SB 123 would set appointment criteria for the seven-member Standards Board to include two management and two labor members, and one each from occupational health, safety, and the general public. The bill would also set the criteria for appointment to the California Occupational Safety and Health Appeals Board that is made up of three members: management, labor and the general public.

The bill requires that management members "must be either an officer, director or a substantially full-time representative of an employer that is affiliated with a state business organization or business trade association" (such as CMTA). Labor members "must be either an active member or a regular employee of a labor organization that is affiliated with the California Labor Federation." Public members "must satisfy the Governor that he or she has a demonstrable interest in occupational safety or health." In addition, "he or she must not have been, within five years of an appointment to the board, an employer, an officer, a director or a substantially full-time representative of an employer or group of employers, or an officer or employee of a labor organization."

A procedure to challenge an appointment can only be made "pursuant to prescribed law" which includes among other requirements, authorization by the Attorney General.

CMTA's Safety and Health Committee are still reviewing the bill and has not recommended a position. However, if you have comments or wish to know more about the bill, call Willie Washington at (916) 441 5420.

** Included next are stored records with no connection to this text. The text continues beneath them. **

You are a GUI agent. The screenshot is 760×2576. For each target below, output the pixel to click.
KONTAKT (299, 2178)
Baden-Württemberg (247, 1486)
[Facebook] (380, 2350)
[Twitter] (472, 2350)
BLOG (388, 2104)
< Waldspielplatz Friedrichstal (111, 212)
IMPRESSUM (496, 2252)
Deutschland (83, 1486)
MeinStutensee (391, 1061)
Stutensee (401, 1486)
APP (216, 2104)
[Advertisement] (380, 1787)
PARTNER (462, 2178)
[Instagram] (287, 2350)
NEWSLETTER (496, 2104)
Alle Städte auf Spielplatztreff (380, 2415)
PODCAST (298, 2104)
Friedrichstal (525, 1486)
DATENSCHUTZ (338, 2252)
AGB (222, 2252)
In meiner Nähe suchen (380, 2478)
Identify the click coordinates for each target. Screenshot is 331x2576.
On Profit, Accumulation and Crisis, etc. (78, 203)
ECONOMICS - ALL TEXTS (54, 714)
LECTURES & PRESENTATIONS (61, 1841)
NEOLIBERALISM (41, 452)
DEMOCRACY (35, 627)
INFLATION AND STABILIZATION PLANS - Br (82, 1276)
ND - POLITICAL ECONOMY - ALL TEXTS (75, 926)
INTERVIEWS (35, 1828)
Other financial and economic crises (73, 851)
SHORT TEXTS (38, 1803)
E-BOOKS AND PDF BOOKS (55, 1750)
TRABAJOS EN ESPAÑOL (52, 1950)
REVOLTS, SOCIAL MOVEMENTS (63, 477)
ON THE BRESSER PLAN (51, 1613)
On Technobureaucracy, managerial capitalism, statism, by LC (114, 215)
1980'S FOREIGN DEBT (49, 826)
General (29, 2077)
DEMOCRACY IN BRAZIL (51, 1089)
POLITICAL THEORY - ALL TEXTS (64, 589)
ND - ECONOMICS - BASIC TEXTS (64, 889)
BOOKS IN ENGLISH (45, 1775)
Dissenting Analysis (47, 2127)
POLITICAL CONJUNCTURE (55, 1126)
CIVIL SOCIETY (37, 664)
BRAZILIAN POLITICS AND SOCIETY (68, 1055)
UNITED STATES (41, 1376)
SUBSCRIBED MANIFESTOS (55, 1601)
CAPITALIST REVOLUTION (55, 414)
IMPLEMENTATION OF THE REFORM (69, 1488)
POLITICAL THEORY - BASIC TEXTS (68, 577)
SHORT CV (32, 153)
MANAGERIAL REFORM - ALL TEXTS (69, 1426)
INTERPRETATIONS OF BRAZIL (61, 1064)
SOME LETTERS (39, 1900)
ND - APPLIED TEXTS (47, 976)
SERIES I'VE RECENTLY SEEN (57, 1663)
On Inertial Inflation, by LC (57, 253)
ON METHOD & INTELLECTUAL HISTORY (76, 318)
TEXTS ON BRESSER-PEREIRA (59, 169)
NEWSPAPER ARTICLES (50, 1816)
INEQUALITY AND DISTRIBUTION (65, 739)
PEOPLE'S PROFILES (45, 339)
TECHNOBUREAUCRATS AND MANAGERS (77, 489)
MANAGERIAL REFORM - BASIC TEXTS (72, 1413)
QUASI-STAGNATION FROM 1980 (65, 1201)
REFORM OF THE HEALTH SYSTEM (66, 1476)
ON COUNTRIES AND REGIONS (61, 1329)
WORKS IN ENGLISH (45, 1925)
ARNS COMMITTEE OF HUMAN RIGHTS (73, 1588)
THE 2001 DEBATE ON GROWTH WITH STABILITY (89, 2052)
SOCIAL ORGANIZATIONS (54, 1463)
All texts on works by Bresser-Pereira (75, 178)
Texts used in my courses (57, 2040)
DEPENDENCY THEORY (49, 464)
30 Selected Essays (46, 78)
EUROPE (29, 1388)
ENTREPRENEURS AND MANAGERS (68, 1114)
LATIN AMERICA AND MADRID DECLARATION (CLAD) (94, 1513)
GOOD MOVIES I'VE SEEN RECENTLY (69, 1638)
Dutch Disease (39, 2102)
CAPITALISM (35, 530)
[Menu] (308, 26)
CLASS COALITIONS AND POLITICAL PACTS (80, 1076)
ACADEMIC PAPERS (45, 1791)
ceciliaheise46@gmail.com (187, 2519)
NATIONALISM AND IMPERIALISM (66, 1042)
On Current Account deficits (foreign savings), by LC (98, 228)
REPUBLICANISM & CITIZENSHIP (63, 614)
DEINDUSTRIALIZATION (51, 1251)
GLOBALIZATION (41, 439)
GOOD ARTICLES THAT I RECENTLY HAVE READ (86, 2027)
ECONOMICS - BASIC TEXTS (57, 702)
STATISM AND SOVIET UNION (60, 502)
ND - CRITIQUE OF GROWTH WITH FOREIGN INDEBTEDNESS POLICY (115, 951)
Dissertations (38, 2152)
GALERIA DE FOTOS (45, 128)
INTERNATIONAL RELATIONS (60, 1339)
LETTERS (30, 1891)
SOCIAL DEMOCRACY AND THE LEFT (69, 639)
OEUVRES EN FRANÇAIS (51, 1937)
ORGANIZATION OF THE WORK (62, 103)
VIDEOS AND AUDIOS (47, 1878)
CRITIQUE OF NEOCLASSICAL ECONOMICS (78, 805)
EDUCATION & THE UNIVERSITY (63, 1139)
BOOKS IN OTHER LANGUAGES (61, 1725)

DEPARTMENT OF FINANCE REPORTS ECONOMY STILL POSITIVE

Despite signs of a softening national economy, a dot.com stock slide, and a troubled energy market, the California Department of Finance reported in its February bulletin that the California economic picture ended 2000 on a strong note. Some highlights from the Department of Finance report included:
  • Nonfarm employment jumped by 53,100 in December - the largest one-month gain since May of 2000. On average nonfarm employment in California grew by nearly 37,000 jobs each month in 2000. The average monthly increase in 1999 was 30,900. California's industry employment growth greatly eclipsed the nation's job growth in December - revised employment data puts the national industry job growth at only 19,000. In the last quarter of 2000, California accounted for 90 percent of the nation's new jobs.
  • On a December-to-December basis, California ended 2000 on a stronger note than it did the year before. Industry employment grew by 3.1 percent, or 443,100 jobs. Moreover, 2000 employment figures will most likely be revised upward later this month when the annual benchmark revisions are released.
  • All major industry sectors, except for the small mining sector, expanded over the year. Services added 198,400 jobs with business services accounting for nearly half of this growth. Government added 73,100 jobs, most due to expanding public school employment.
  • California's unemployment rate dropped two-tenths of a percent in December to 4.6 percent - tying February's 30-year low. The number of people unemployed in California dropped by nearly 28,000 in December to 799,900 - the lowest number of unemployed since February 2000. The San Francisco Bay area continues to enjoy the lowest unemployment rates in the state - the rate in three Bay Area counties has fallen below 2 percent.
  • The state's improving employment situation appears to be continuing into 2001. The filing of initial unemployment claims in California declined throughout January 2001 according to the Wall Street research firm International Strategy and Investment.
  • Preliminary General Fund agency cash for January was $854 million above the 2001-02 Governor's Budget forecast of $9.348 billion.
  • Bank and corporation tax revenues were $118 million above the $140 million forecast for January. Prepayments exceeded the forecast of $146 million by $69 million and other receipts were $8 million above the estimate of $99 million. Refunds were $41 million less than the month's forecast of $105 million.